Accessing the service using rest
-
To create short url for the long url
curl --location --request POST 'localhost:8082/shorten' \ --header 'Content-Type: text/plain' \ --data-raw 'https://github.com/ramarvab/tinyurl' Output: { "shortUrl": "http://localhost:8082/7kERuwNf", "longUrl": "https://github.com/ramarvab/tinyurl", "creationDate": "2020-10-30T11:47:14.972+00:00" }
-
To redirect the short url to long url
curl --location --request GET 'http://localhost:8082/7kERuwNf' or paste the url in the browser http://localhost:8082/7kERuwNf
-
To know how many times the short url was accessed in last N days
last 24 hours curl --location --request GET 'http://localhost:8082/stats/7kERuwNf?days=1' last one week curl --location --request GET 'http://localhost:8082/stats/7kERuwNf?days=7' All time curl --location --request GET 'http://localhost:8082/stats/7kERuwNf output: StatsInfo{url='wFQZYUnd', accessed=2, days='7'}
Tinyurl service converts the given longurl into short url which is of 8 characters.

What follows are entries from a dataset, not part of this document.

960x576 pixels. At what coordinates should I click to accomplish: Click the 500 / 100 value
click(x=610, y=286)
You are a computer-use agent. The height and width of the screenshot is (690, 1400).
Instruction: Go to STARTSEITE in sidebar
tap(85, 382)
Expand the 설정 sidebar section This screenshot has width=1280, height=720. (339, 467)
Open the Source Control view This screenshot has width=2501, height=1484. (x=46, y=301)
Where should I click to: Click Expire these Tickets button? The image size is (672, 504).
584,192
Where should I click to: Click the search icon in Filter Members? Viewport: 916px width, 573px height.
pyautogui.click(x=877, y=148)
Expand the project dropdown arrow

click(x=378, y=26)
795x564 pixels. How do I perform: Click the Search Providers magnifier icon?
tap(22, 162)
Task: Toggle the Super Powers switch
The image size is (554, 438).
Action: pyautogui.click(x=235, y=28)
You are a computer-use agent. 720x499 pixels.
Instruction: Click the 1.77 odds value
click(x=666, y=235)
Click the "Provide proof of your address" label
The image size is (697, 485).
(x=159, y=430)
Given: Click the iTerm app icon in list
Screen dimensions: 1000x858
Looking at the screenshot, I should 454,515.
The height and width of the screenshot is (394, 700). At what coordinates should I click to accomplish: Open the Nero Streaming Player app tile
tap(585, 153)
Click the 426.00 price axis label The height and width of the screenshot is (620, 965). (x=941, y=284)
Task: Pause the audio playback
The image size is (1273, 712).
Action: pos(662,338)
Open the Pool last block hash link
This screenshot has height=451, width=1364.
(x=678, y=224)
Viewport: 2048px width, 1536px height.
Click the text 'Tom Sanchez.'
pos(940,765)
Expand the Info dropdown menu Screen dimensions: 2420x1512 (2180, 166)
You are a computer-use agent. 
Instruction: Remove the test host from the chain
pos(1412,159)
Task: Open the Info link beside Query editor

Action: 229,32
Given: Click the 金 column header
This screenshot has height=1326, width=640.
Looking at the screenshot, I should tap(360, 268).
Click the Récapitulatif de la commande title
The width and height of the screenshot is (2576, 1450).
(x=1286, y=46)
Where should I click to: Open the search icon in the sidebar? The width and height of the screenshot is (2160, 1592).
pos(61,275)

For example if we shorten the longurl
https://github.com/ramarvab/tinyurl
we would get
http://localhost:8082/LDJrwCbh
This service will be read heavy as there are lot of redirection requests compared to new Url shortenings.
Goals of the system
This service has 3 api functions
- Converts given long url to short url.
- Redirects the given short url to long url
- Get stats for the short url. How many times the short url has been accessed in last 24 hours, last week and all time.
Database Design
Created two tables for storing information about url mappings and one for url stats
CREATE TABLE url_store(shortUrl Text PRIMARY KEY, longUrl Text, creationDate timestamp);
create Table url_stats(urlid Text,
accessed_date date,
accessed_timestamp timestamp,
primary key ((accessed_date),urlid,accessed_timestamp))
-
For url stats table to use greater than or less than queries the table was clustered on urlid and timestamp as primary key column doesn't support those type of queries in cassandra
-
As we store billions of rows and we don't need to use relationship between two objects, I used NoSql database like cassandra for storing the information
-
The data is persisted in local machine to avoid data loss when docker machine restarts.
Creating ShortUrl
- Used apache commons library for generating 8 bit random string for the given long url.
- The key is generated using alphanumeric characters [A-Z, a-z, 0-9]. This would generate 62^8 combinations which would result in roughly 250 trillion possible keys which would suffice for our system.
Improvement/Issues
- In case of key collision, the application returns error. Instead of that we can keep generating keys until there is no collision. This approach will increase the latency of the appliication as we need to keep checking the key in the database until we found a valid key.
- Another approach can be keep generating keys offline and use the pregenerated key for the url service. This will improve the speed and latency of the application.
- Better exception handling and writing test cases.
scalability
- Use consistent hashing for partitioning the data as Range based or Hashbased partitioning can lead to skewness in the partitions because of hot url which generates most of the traffic.
- For caching, we can use Least Recently Used eviction policy because for our service 80% of the traffic will be generated for top 20% of the urls.